La gente come sta? Che notizie sta ricevendo dai suoi sacerdoti e dalla Caritas?

Ci sono persone che hanno perso tutto. Alcuni addirittura l’intera famiglia come un uomo che sotto le macerie ha perso la moglie e cinque figli. Ci sono quindi persone molto traumatizzate che necessitano non solo di tutto, ma anche di un sostegno psicologico e spirituale. C’è però anche una grande solidarietà tra le persone colpite dal terremoto. Vivono in comunità. Si lavora insieme perché non manchi il necessario. Il cibo non manca. Ma le persone hanno perso la casa e vivono nelle tende tipiche della popolazione nomade marocchine. Vivono in difficoltà, senza riuscire ancora a capire quanto tempo questo durerà perché non c’è una soluzione facile e rapida.

Serviranno 2 o 3 anni per uscire dall’emergenza.
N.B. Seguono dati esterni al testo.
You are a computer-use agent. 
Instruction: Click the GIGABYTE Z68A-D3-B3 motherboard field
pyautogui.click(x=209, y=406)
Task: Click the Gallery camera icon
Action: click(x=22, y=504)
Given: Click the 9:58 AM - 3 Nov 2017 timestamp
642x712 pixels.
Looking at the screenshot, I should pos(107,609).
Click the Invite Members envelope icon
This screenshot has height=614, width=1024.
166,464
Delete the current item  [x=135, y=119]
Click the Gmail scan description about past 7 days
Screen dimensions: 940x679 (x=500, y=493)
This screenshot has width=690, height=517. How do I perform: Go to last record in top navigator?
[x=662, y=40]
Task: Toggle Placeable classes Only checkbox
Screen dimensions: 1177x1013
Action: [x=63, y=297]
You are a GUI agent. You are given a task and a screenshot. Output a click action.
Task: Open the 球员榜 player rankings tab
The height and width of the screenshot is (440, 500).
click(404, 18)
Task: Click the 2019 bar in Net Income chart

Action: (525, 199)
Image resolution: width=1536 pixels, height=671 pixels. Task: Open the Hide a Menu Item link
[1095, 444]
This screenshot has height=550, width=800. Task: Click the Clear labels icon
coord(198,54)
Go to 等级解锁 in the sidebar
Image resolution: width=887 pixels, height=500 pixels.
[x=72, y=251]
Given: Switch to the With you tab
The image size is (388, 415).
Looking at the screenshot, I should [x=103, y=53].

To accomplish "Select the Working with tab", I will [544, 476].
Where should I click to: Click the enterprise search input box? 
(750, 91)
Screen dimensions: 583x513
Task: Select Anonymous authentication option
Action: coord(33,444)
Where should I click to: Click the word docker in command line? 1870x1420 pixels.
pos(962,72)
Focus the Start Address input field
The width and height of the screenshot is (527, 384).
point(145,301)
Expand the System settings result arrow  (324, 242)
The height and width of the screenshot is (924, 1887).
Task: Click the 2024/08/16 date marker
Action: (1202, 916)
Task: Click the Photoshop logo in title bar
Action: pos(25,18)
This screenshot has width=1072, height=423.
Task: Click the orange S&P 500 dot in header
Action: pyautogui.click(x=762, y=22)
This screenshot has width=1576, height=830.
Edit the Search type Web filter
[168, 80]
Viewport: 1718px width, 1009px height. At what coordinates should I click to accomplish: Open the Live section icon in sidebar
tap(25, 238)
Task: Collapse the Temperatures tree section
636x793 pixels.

Che cosa vi preoccupa di più in questo momento?

La ricostruzione. Avremmo bisogno di molti soldi per riparare, per ricostruire le scuole, le moschee, i presidi sanitari, le abitazioni per ogni famiglia. Si sta capendo se ricostruire le centinaia di piccoli villaggi che sono stati rasi al suolo dal terremoto o se si deve concentrare la popolazione colpita in un unico luogo, con centri per 500/600 persone. E’ una questione di politica urbanistica e demografica. Il governo sta cominciando a prendere le prime misure per indennizzare le persone e verificare i piani di ricostruzione.

Secondo la sua esperienza, questo terremoto con gli ingenti danni che ha causato, provocherà una ulteriore ondata di migrazione di marocchini verso l’estero? Devierà i flussi migratori che provengono dall’Africa dirottandoli dal Marocco verso altri paesi ? Insomma avrà un impatto anche su questo fronte?

Sul flusso migratorio africano e subsahariano nessuno. I migranti sub sahariani si trovano nelle grandi città e non hanno subito conseguenze. Non ritengo quindi che su questo tipo di flusso, ci sarà una grande differenza. Ma sulla migrazione marocchina che è già forte, può essere. Molte di queste persone che vedono distrutte le loro case, possono cominciare a pensare a migrare sia all’interno del Paese, sia all’esterno, in Spagna, in Italia, in Francia. Qualcuno certamente vuole restare là dove è nato e cercare di ricostruire ciò che il terremoto ha distrutto ma ci sono altri che vedono tutto distrutto e sono quindi spinti a migrare. Sono reazioni differenti. Quelli che si aggrappano a maggior ragione alle loro radici e quelli che soffrono talmente tanto che vogliono partire.

Vuole lanciare un appello all’Italia?

Ripeto quello che ho detto fin dal primo momento, che questa solidarietà che è davvero enorme, resti nel cuore. Il mio appello però è anche un altro ed è quello a diventare tutti solidali. Essere solidali più che fare solidarietà. Essere caritativi più che fare la carità. Facciamo in modo che questa tragedia trasformi la nostra vita, convertendoci tutti ad uno stile di vita che sia solidale e che questa solidarietà sia permanente. I bisogni sono molti, non soltanto in questo momento e in questo luogo. Sono tanti anche in Italia. Accanto a voi, ci sono dei poveri e tante persone che sono in pericolo e nel bisogno di aiuto. Occorre diventare tutti persone solidali.

In vista agli incontri Mediterranei di Marsiglia, che vocazione è chiamato ad avere questo Mare dove purtroppo si continuano a contare morti e morti anche di bambini di pochi mesi?

Bisogna costruire comunione attorno a questo mare.  Solo se il Mediterraneo unisce i popoli, potremmo vivere in pace, in fraternità e in comunione. L’auspicio è che il Mediterraneo non sia una separazione ma un elemento che unisce e un luogo di comunione dove la dignità umana è rispettata in tutti i paesi. Questo sarebbe una grande cosa.